> ACTION ITEM
Below is a set of records. Please retype every one exactly.

Start of EXERCISE DATA

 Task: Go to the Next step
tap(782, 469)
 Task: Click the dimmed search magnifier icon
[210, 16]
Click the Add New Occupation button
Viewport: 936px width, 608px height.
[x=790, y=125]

End of EXERCISE DATA

> WRITTEN SOLUTION
 Task: Go to the Next step
tap(782, 469)
 Task: Click the dimmed search magnifier icon
[210, 16]
Click the Add New Occupation button
Viewport: 936px width, 608px height.
[x=790, y=125]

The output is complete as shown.